North Carolina is moving to introduce legislation that would raise the legal marriage age from 14 to 16 in an effort to reverse the state’s reputation as a destination for child brides.

The new legislation in the state congress would additionally limit the age difference between a 16-year old spouse to four years.

Presently, children as young as 14 can get married if they become pregnant and if a judge allows it. Children can get married at 16 with parental permission.

North Carolina is one of 13 states that allow for children under the age of 16 to get married, and nine of those states have no age restriction at all, instead relying on a judge’s ruling, according to Unchained at Last, an organization that advocates for the end of child marriages.

Alaska is the only other state whose law expressly permits marriages as young as 14.

“We will have moved the needle and made North Carolina no longer at the very bottom of the barrel of states,” said Drew Reisinger, the register of deeds in Buncombe County.

But, he said, “we’re still going to be putting a lot of children in harm’s way.”

Reisinger said Buncombe County is a destination for child marriages, attracting people from nearby states where laws are stricter.

He said that two-thirds of the marriage applications in Buncombe County last year that involved at least one minor were from people who lived outside of the state, including a 49-year-old man and 17-year-old girl who recently came from Kentucky seeking a license.

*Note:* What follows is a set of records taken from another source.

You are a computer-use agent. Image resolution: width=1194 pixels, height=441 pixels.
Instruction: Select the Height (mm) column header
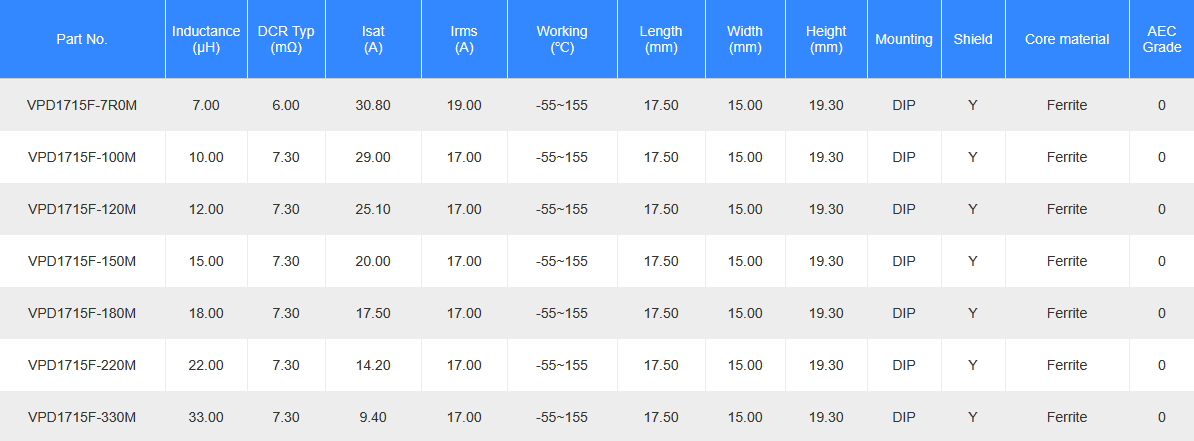(826, 39)
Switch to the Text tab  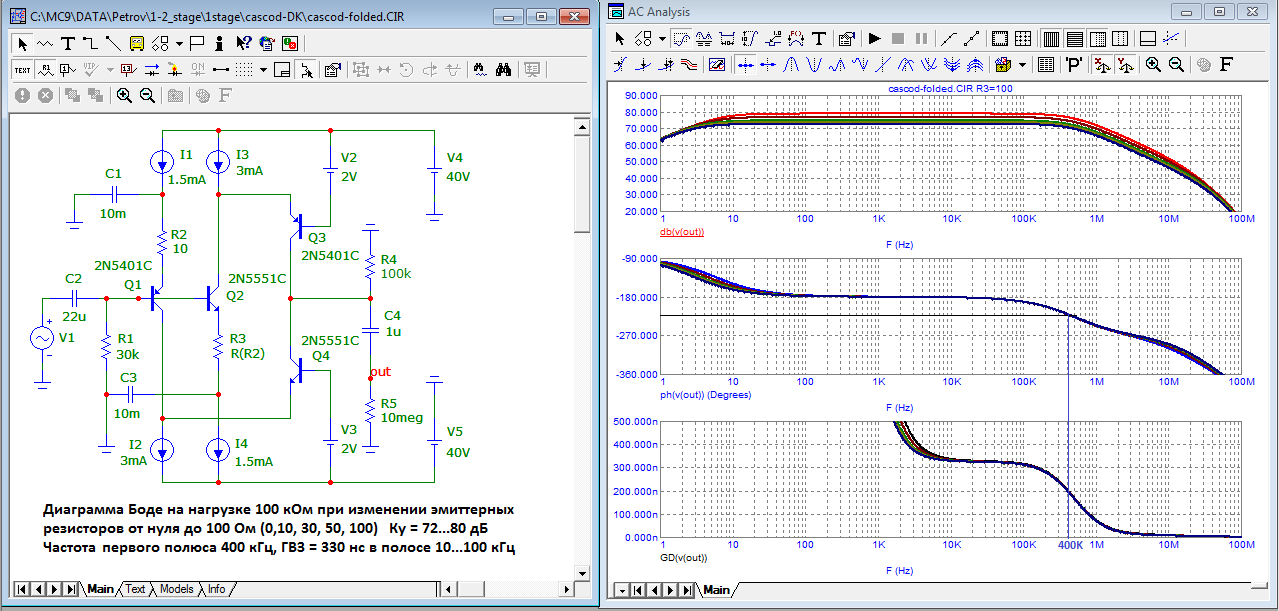135,589
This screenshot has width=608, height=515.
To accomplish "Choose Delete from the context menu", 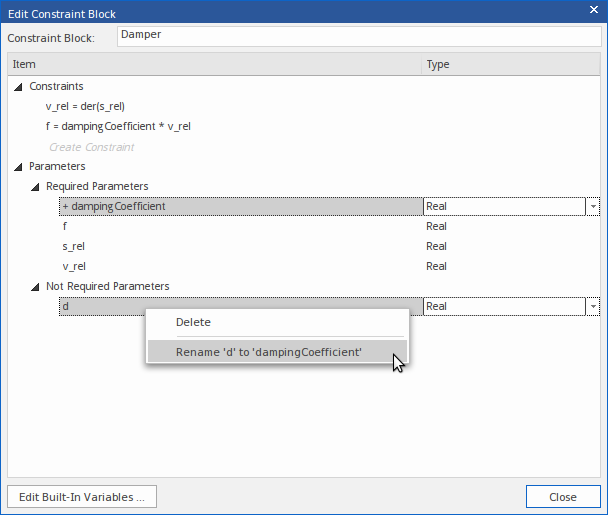I will click(x=194, y=322).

“North Carolina is one of the friendliest states in the South to give them safe haven,” he said.

North Carolina lawmakers described the child marriage law as a “generational divide” they hoped to address with this new bill.

“It’s a generational divide,” Sen. Vickie Sawyer, a Davidson County Republican, said. “It was older members — both Democrat and Republicans — that had those personal stories of family members who had been married and it turned out OK.”

Sawyer had originally sponsored a bill to raise the law to 18, but state lawmakers compromised on 16 in May.

North Carolina lawmakers need one more Senate vote before the bill will likely be signed into law by Democratic Gov. Roy Cooper.